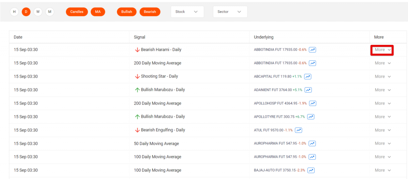
Task: Expand More for the Bearish Harami row
Action: pos(382,50)
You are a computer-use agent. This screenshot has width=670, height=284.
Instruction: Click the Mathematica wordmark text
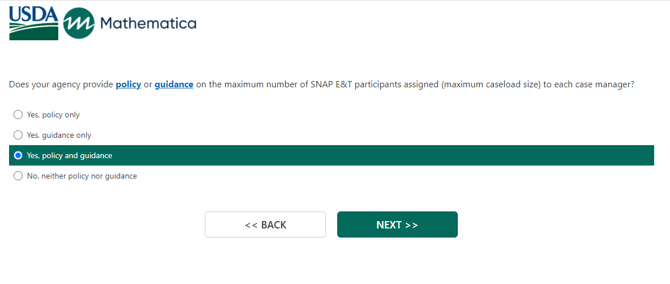148,23
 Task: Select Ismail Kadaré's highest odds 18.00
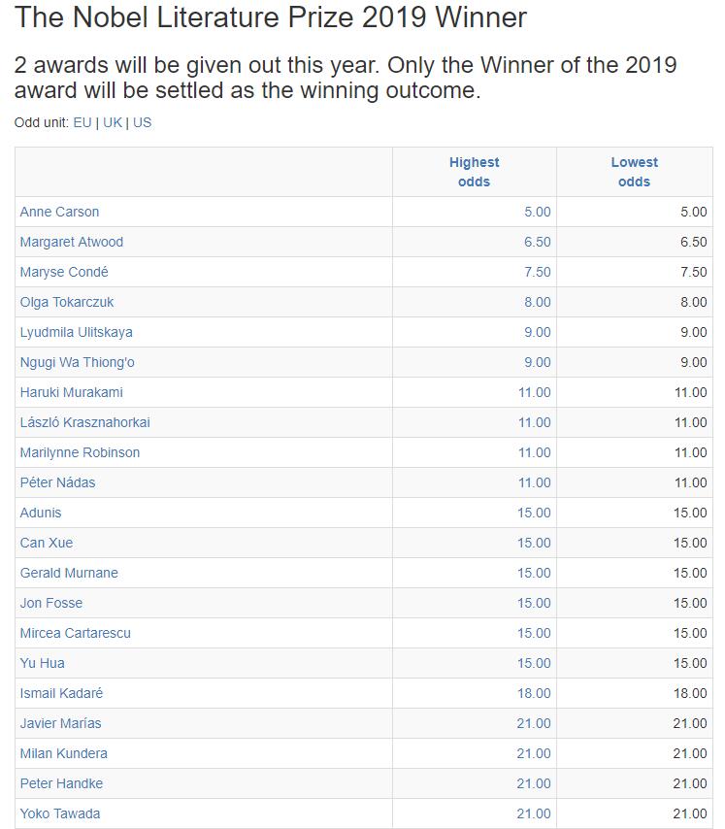[x=534, y=693]
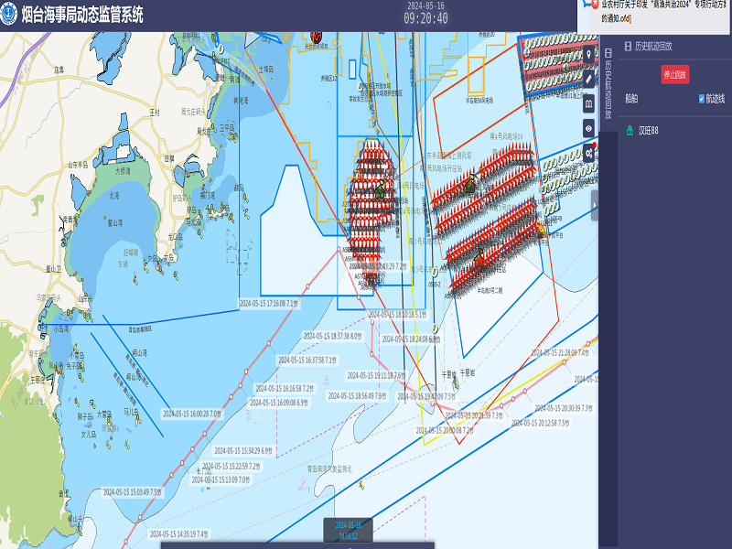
=======
Instructions to follow
Write out the lines from the line with "You are a computer-use" through the end of the records exactly; do not include pictures or any other lines.

Response for this exercise
You are a computer-use agent. This screenshot has width=670, height=284.
Instruction: Click the Mathematica wordmark text
148,23
 Task: Select Ismail Kadaré's highest odds 18.00
[x=534, y=693]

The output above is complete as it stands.